During the late 1990s, the band Far created rock music that sounded like what it could be like to be young in Sacramento: more questions than answers, long roads of shimmer-hot blacktop, and frustration. Lead guy Jonah Matranga‘s vocal range within the space of one track could roam from gentle keening to the bare-throated howl of an animal one size larger than his small body.
The songs felt fearless, with the inertia of a determined plunge into the unknown. Unafraid to be delicate, unafraid to throw a violin over the mix, unafraid to attack thorny lyrical topics like faith and self and loss.
Far’s soaring melodic anthemic “Nineties alternative” rocknroll sounds like being young and strident and skeptical and putting a foot down hard on a gas pedal.

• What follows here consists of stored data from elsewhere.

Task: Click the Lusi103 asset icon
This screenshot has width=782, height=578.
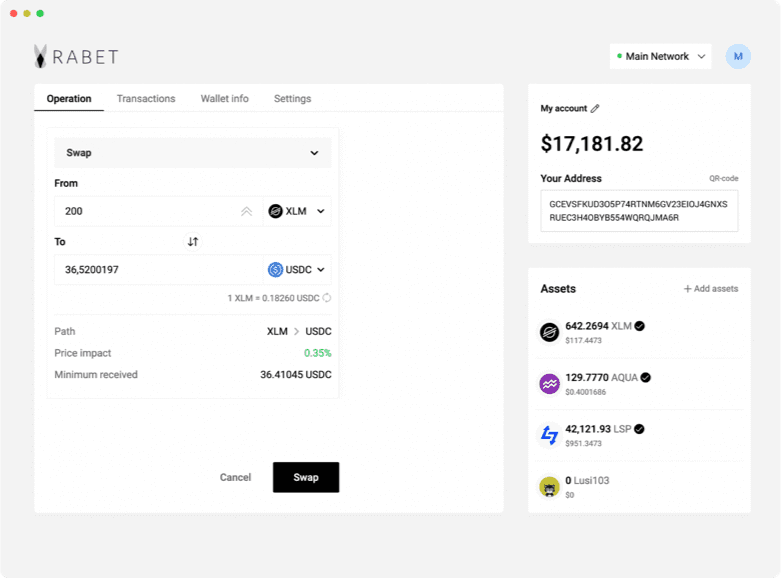Action: (549, 487)
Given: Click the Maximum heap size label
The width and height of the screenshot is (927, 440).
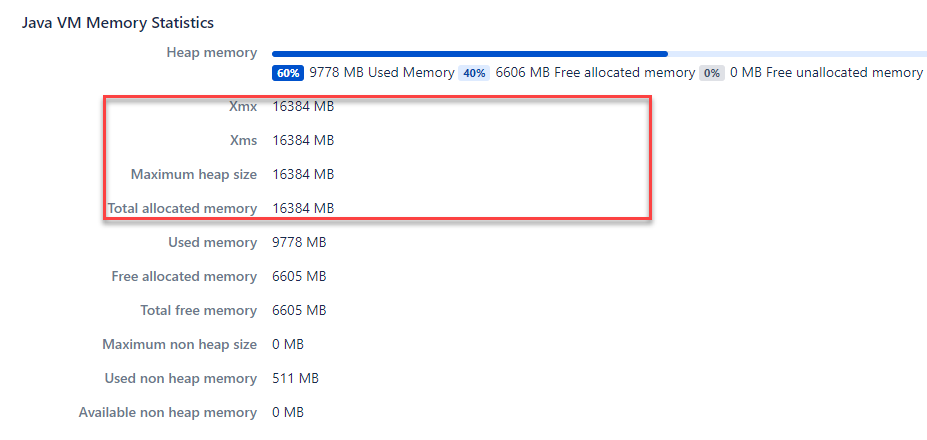Looking at the screenshot, I should [x=194, y=175].
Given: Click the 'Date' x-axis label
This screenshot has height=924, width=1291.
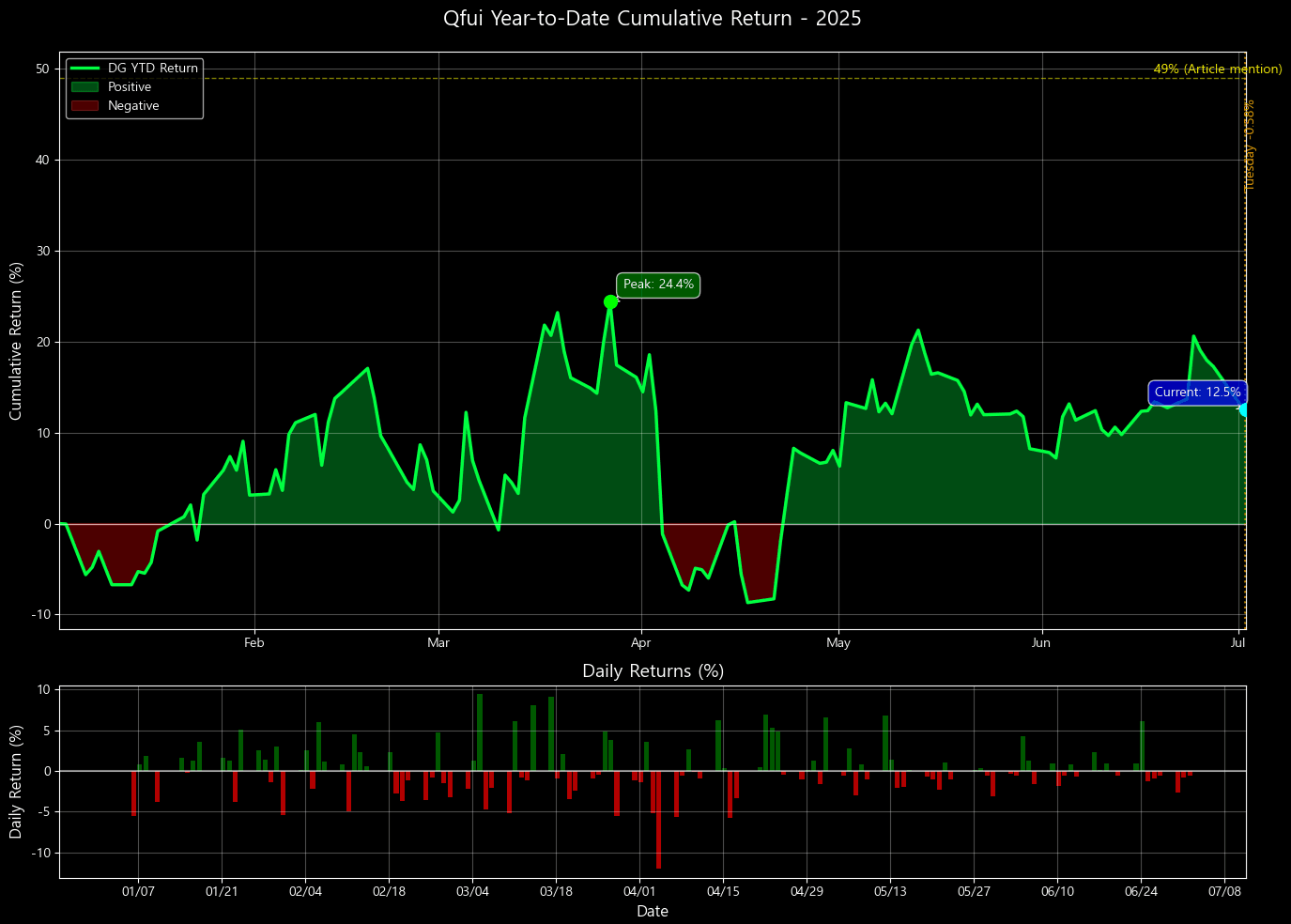Looking at the screenshot, I should [x=653, y=911].
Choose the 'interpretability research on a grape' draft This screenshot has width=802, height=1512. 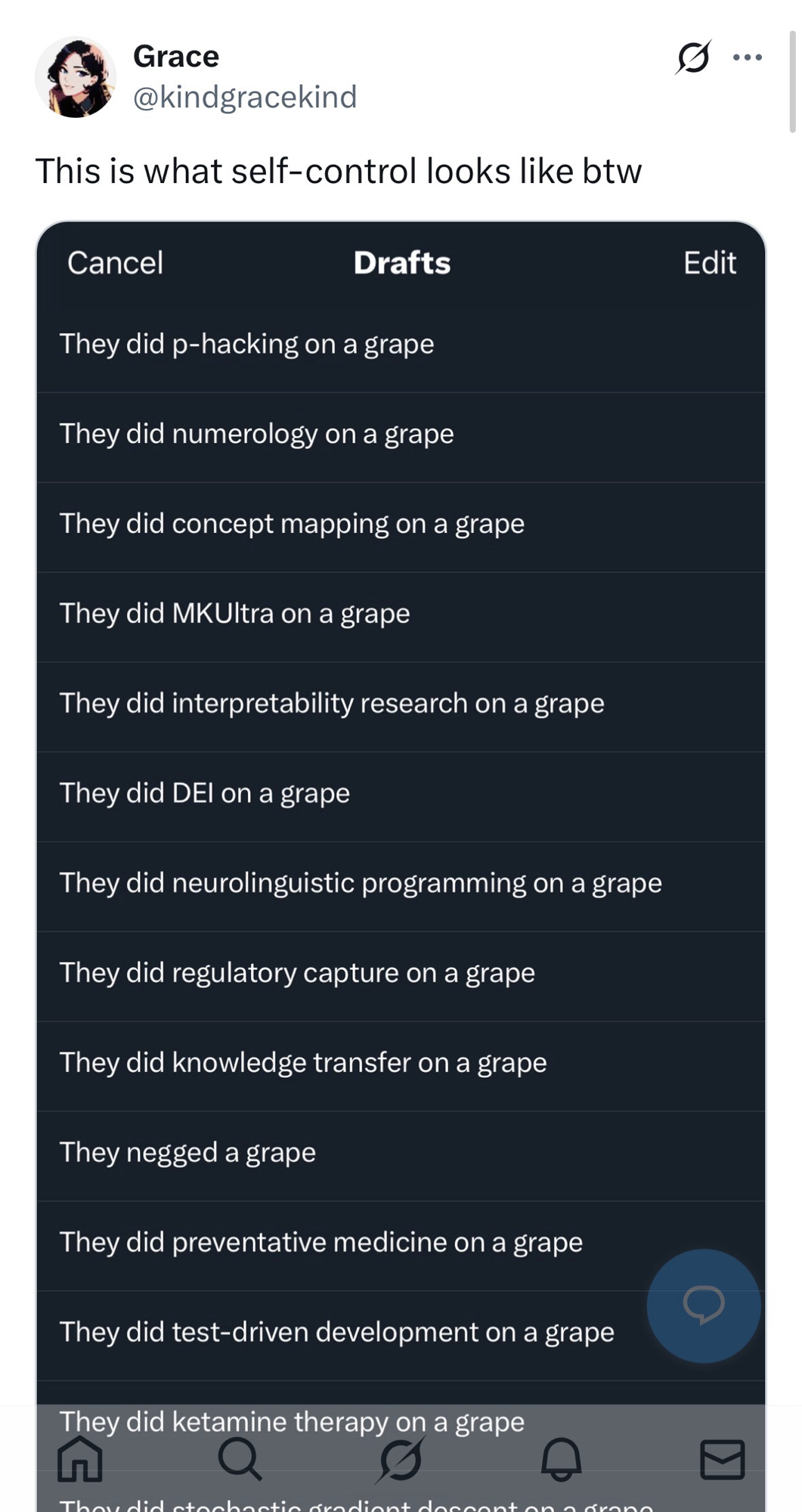pyautogui.click(x=332, y=704)
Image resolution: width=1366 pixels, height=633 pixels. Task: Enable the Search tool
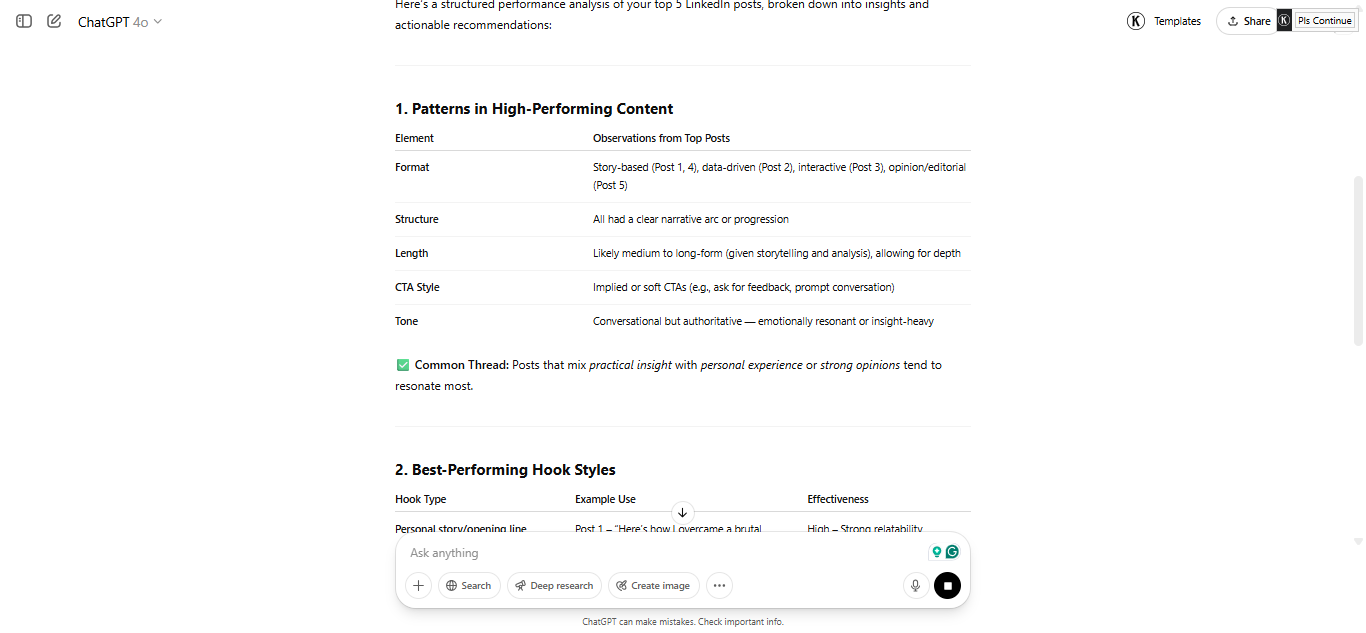tap(469, 586)
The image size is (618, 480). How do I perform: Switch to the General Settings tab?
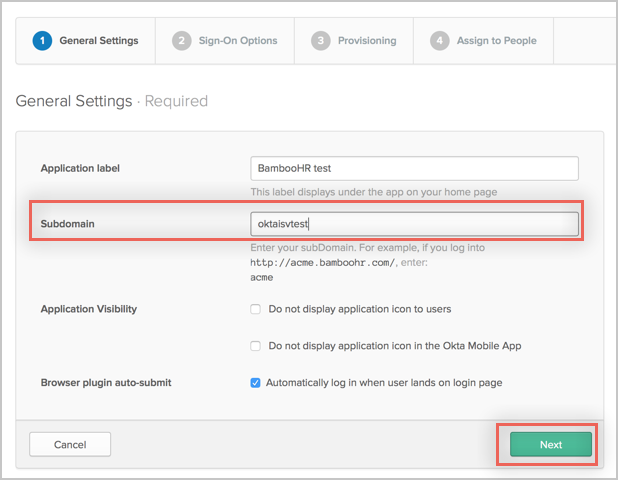tap(98, 41)
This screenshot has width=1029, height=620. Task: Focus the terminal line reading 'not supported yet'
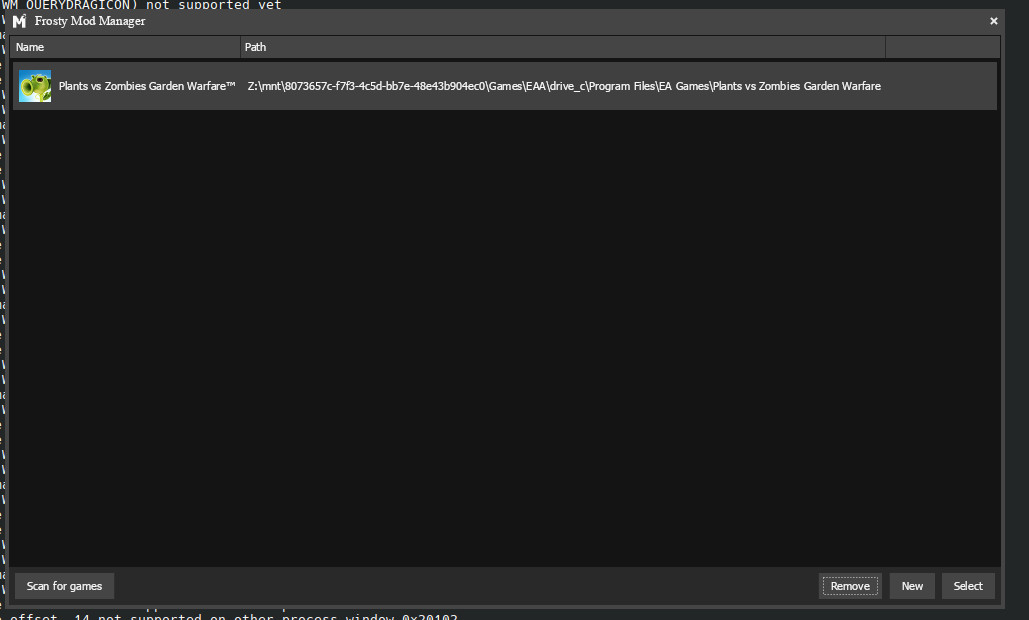tap(200, 4)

After releasing two major-label albums, the band disintegrated in 1999. Their second LP, Water & Solutions, grew in prominence after their passing. The aggressive, flexible, heartfelt thrust of Far’s sound inspired listeners and bands. Their music became influential, garnering posthumous accolades and meaningless portmanteaus long after they’d broken up: “post-hardcore;” “pre-emo;” “emo-metal.” Water & Solutions began being considered a classic album, a precursor and influence on the music that came afterwards.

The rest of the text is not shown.